On a Saturday afternoon when Brad Marchand was the single most impactful player on the ice, it also underscored just how much he’s added to his game in the last few seasons.

The Boston Bruins' top left winger set up a pair of goals for the B's in their 4-1 win over the Detroit Red Wings at TD Garden, and one of those scores just happened to be the game-winning shorthanded goal in a standout second period.

The game-winner was a pure hustle play by Marchand as he hounded the puck retriever on a Red Wings power play, stripped the puck away in the corner after he took away both time and space with his effort, and then fed Patrice Bergeron all alone in front for the easy score against Jonathan Bernier.

It’s the kind of shorthanded strike Marchand and Bergeron have combined for dozens of times in nearly a decade of killing penalties together.

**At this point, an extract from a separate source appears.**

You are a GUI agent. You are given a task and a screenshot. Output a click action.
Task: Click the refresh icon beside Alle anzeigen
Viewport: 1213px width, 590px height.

The goal gave the Bruins a 2-1 lead in the second period and effectively changed the momentum of the game against a Detroit team that had been creeping along in on the scoreboard while clearly getting outclassed on the ice.

Then it was Marchand again in the third period dangling through Detroit defenders before dropping the pass to David Pastrnak for the tap-in for his 42nd goal of the season. It was the role of playmaker that featured most prominently on Saturday for the "Nose Face Killah" while making certain the Bruins weren’t going to lose to the lowly Red Wings once again.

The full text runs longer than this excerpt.